What helped is that Tales of Xillia is the prettiest Tales installment. The environments are absolutely stunning. I particularly loved exploring the cities and villages. You expect grand cities like Fennemont and Sharilton to look beautiful, but even smaller towns, like the aforementioned Hamil, have an understated beauty and character. In the case of Hamil, it’s the Napple orchard right inside of town. It adds a sense of authenticity and I liked how I was rewarded for taking my time and really exploring villages and open areas with materials or a sudden treasure chest.
Which brings me to the aspect of Tales of Xillia that really stole my time – I love the new Dual Raid Linear Motion Battle System. Think of it like this, Tales of Xillia still has an active battle system that has players choose when to attack, block, dodge, run, change targets or use special skills called artes. What’s changed is that the character a player is using can partner up with another party member. Each partners has different incentives when working with a character. For example, if I have Milla paired with Alvin, and they’re attacking an enemy that’s guarding, Alvin will automatically break their guard.
The battle system is also designed so two characters can unite for special attacks. There’s a gauge on the left side of the screen. After it’s filled to a certain point, players can join their characters’ artes with their partner. Only certain artes for each character are compatible, so this has to be checked before battle. For example, the first combination players learn is Final Gale, which involves Milla using Wind Lance or Jude using Demon Fist, and then pressing R2 when the indicator appears on screen. This unleashes the more powerful Final Gale arte that joins the other two artes together. If there’s enough energy built up in the gauge, a chain of unified attacks can even be unleashed. As usual, this is best saved for boss fights. Which meant I spent much of the game never using the unified attacks, because I was afraid a sudden boss fight would appear.
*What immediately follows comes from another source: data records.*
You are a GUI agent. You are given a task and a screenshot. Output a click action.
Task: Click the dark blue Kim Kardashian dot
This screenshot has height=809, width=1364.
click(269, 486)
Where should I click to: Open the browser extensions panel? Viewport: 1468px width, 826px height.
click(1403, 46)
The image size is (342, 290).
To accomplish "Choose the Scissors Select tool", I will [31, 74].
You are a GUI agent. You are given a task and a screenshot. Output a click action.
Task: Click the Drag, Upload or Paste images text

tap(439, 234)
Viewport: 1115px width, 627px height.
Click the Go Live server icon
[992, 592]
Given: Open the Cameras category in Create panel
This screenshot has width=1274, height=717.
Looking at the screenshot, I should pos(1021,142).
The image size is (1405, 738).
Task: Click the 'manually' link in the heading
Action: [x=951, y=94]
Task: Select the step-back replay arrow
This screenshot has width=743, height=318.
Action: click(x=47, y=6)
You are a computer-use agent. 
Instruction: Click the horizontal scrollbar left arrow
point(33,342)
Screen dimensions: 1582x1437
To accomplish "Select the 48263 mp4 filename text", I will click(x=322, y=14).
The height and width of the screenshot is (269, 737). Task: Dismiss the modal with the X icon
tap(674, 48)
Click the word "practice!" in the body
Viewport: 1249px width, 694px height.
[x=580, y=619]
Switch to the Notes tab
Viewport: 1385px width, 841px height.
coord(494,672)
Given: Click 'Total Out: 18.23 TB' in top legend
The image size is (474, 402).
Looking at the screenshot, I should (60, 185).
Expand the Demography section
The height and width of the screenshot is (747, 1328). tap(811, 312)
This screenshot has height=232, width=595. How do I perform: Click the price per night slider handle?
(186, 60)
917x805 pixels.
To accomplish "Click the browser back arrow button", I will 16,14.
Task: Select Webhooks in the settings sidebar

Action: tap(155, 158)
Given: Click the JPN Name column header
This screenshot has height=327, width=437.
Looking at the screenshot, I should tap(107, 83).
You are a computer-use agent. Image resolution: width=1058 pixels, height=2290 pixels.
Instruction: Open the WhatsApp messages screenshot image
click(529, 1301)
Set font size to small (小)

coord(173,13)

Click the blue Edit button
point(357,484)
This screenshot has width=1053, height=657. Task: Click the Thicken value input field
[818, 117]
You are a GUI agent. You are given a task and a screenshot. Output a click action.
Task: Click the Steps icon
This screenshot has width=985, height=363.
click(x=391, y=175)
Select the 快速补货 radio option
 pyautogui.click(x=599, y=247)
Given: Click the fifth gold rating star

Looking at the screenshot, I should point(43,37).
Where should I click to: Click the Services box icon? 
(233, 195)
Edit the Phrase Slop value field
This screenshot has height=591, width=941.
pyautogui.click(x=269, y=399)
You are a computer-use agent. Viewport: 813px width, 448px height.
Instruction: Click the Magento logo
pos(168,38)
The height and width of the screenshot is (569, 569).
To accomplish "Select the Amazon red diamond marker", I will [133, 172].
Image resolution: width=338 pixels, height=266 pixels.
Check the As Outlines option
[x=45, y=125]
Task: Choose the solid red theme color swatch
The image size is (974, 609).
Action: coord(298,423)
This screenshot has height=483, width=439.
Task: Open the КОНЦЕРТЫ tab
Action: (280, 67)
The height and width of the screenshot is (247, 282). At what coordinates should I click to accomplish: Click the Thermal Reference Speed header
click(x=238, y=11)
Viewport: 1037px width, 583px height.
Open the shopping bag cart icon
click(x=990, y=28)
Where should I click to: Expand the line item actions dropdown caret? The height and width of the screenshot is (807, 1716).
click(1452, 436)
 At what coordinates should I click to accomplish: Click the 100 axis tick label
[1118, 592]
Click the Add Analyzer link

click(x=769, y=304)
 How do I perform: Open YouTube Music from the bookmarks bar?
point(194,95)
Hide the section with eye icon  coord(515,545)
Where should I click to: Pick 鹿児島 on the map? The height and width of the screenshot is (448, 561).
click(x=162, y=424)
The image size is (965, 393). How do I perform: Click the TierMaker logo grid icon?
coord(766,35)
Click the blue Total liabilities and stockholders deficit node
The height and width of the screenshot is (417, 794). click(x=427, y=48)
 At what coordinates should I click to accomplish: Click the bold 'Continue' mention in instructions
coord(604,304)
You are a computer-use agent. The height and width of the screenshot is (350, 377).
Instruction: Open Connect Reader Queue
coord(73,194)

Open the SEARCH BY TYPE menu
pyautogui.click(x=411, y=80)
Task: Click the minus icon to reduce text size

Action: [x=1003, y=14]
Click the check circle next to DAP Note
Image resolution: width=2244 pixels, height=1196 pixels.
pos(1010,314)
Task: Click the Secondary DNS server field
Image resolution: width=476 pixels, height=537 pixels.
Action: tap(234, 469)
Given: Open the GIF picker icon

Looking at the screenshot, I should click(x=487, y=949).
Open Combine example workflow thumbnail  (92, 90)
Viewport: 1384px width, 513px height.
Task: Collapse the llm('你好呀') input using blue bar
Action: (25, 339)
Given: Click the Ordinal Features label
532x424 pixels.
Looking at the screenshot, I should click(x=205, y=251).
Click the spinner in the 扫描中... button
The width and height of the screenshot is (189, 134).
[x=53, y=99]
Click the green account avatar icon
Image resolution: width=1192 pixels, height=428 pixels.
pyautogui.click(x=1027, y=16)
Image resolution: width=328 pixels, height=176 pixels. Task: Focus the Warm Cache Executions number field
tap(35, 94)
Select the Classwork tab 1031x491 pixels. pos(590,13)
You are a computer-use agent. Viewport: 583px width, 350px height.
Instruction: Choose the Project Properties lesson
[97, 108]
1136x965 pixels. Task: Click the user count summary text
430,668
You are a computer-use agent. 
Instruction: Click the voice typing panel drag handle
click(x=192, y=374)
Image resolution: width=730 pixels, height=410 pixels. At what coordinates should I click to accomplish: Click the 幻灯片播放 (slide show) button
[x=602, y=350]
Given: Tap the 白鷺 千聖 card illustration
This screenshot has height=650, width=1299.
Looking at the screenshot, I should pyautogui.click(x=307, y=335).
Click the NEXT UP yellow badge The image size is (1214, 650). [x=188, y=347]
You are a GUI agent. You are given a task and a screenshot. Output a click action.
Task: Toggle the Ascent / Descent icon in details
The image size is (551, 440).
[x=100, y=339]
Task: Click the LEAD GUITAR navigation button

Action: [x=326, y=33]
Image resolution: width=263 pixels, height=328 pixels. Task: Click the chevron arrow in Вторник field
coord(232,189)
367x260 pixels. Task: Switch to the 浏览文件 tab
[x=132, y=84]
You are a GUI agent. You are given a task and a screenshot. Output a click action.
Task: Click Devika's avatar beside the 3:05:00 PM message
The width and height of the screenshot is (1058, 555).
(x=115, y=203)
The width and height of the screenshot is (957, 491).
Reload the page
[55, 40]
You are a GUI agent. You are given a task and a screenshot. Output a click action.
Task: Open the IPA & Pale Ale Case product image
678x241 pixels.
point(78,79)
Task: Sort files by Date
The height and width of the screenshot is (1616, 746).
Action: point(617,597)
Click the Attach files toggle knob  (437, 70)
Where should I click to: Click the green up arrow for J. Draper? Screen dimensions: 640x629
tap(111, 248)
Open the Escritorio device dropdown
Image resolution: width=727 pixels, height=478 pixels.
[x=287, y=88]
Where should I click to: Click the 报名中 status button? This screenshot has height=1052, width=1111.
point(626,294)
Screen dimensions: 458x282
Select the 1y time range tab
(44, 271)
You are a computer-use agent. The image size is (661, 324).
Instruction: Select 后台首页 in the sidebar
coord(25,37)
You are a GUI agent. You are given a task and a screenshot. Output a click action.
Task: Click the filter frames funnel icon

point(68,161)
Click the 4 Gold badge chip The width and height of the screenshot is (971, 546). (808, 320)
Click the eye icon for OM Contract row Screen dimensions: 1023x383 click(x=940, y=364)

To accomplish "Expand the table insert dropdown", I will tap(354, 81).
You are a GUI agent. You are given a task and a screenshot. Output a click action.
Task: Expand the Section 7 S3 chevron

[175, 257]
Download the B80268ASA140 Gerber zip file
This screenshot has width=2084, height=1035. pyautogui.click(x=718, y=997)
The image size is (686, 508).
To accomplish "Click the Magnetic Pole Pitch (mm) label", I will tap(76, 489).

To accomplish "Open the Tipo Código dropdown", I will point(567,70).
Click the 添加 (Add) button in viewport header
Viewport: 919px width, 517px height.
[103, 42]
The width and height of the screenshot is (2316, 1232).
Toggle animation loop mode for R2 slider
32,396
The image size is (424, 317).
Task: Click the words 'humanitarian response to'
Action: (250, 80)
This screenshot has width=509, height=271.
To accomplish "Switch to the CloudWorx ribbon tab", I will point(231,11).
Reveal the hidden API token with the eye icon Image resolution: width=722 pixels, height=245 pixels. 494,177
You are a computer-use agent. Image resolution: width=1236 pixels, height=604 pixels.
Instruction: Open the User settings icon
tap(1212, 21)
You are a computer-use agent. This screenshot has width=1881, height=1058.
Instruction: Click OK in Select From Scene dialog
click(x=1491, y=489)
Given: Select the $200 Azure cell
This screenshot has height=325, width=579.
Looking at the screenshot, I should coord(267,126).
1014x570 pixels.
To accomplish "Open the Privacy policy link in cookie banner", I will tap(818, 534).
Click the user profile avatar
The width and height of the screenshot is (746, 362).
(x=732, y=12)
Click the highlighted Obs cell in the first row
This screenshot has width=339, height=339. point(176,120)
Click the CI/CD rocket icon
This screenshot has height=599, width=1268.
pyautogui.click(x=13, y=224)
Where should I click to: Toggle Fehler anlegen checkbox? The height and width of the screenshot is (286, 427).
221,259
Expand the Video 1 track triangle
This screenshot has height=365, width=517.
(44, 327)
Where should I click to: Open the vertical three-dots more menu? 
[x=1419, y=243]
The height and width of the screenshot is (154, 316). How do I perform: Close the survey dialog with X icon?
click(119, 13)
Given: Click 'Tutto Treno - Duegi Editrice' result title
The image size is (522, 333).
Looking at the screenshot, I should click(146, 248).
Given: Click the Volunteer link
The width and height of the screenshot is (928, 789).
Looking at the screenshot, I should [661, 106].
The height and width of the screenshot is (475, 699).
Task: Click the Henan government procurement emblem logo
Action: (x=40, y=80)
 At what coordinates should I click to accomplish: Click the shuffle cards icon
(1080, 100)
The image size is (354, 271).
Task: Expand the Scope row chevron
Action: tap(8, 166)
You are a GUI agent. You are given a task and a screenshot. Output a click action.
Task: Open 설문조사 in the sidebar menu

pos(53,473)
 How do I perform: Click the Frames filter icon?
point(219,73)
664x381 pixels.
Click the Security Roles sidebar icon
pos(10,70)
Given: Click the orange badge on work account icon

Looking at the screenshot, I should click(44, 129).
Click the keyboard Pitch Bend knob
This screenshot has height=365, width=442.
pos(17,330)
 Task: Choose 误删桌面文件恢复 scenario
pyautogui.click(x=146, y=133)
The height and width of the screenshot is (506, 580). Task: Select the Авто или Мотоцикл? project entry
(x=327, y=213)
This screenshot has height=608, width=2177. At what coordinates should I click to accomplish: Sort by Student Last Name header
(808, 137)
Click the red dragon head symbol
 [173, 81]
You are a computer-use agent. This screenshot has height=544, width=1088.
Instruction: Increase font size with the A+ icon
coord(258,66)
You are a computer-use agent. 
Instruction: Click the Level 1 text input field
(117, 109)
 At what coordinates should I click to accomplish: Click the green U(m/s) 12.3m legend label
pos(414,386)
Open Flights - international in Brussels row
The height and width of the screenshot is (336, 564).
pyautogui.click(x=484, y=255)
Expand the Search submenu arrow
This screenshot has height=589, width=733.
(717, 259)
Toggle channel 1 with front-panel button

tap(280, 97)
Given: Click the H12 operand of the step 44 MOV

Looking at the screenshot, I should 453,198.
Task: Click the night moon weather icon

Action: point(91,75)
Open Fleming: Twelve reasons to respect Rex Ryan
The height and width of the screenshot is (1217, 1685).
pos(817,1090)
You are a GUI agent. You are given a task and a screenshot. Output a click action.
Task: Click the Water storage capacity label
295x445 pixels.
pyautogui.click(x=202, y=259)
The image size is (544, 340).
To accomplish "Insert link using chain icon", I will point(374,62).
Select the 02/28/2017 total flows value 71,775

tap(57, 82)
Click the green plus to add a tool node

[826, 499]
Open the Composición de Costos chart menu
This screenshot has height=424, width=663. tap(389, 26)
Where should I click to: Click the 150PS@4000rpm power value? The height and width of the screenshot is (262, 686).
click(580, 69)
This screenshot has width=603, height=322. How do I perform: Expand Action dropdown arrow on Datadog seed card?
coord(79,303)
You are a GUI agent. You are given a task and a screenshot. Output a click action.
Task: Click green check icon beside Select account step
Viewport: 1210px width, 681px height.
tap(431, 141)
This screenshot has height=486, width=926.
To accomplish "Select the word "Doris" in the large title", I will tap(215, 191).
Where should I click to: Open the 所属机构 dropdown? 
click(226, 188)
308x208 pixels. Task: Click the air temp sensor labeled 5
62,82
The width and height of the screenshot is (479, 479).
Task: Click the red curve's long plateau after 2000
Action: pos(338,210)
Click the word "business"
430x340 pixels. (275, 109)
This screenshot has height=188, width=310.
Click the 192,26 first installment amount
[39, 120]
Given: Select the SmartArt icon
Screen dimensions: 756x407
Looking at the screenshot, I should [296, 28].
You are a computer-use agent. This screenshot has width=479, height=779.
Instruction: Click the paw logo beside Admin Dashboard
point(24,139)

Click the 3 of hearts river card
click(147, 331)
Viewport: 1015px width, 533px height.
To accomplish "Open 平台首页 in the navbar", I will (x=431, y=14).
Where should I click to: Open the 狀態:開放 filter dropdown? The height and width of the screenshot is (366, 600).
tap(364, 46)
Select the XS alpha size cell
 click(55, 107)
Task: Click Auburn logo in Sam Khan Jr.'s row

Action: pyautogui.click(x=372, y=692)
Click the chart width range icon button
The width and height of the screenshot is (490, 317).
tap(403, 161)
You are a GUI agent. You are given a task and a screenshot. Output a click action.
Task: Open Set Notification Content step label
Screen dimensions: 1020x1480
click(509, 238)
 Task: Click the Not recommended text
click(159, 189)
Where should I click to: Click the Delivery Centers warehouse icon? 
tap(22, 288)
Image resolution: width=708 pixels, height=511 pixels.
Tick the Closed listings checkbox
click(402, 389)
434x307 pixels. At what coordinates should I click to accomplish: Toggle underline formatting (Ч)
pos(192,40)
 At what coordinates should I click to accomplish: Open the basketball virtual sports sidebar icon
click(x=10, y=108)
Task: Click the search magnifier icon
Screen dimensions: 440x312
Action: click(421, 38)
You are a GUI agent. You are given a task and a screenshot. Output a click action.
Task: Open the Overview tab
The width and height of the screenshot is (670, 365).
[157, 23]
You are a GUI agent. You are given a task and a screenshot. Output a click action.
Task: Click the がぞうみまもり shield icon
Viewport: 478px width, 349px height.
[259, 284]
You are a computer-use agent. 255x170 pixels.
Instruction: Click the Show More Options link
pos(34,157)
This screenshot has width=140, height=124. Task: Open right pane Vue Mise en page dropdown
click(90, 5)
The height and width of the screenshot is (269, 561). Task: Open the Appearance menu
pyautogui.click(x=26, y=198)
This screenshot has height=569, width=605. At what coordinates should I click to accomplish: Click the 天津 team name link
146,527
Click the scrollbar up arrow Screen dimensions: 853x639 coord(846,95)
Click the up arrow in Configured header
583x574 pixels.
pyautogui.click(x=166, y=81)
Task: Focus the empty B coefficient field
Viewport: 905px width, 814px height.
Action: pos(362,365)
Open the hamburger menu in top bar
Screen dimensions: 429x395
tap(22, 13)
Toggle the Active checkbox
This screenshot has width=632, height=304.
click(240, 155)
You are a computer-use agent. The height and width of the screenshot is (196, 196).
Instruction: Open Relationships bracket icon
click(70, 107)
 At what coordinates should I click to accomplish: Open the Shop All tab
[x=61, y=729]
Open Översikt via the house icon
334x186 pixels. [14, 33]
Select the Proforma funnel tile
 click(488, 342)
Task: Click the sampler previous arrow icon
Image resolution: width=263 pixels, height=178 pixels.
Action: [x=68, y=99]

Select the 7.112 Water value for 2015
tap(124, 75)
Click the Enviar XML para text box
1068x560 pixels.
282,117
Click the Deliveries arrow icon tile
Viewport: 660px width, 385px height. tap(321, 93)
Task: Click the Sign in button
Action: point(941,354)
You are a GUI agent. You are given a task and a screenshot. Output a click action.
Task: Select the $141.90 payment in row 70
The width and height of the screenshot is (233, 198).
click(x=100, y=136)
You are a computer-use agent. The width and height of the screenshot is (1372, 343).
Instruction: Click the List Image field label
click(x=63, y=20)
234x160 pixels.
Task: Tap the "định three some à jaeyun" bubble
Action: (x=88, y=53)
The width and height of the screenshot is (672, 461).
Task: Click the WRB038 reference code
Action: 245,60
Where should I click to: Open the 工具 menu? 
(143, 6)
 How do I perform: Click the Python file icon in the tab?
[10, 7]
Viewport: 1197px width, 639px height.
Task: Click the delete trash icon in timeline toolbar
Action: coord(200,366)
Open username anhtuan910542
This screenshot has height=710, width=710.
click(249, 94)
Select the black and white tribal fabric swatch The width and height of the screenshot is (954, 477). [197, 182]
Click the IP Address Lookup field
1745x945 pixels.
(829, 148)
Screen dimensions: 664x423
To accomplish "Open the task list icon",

Characters gain experience from each encounter. Tales of Xillia gives players a more of an active role in how characters grow. Each party member has a Lilium Orb, akin to the Sphere Grid in Final Fantasy X. When a character levels up, he or she gets three points to use to select spots on the grid. Picking a spot will boost their stats, making them stronger, while also unlocking new artes attacks. So while certain characters are certainly more geared towards physical or artes attacks, players can influence their development to their liking.
In short, the fantastic battle system, gorgeous setting and well told story all come together to make Tales of Xillia a game people won’t want to miss. As upset as I was about Tales of Vesperia being a Xbox 360 exclusive in North America, having Tales of Xillia as our exclusive actually makes me feel better. It’s just a wonderful game, and if you can get through the somewhat slow start, I’m sure you’ll be pulled in, just as I was.
Food for Thought
- I can’t get over how thin Milla’s waist is. It’s barely thicker than one of her arms. Girl needs to pig out at some buffets.
- If you’ve visited a location, you can instantly teleport there on the map, instead of doing a lot of backtracking. It’s quite helpful, since there’s no overworld map, and areas run from one to another, as in Tales of Graces f.
- Don’t just randomly dole out items to upgrade shops. Certain shops get bonus experience from certain items.
- Remember to grab the free DLC Namco Bandai has released via the PlayStation Store.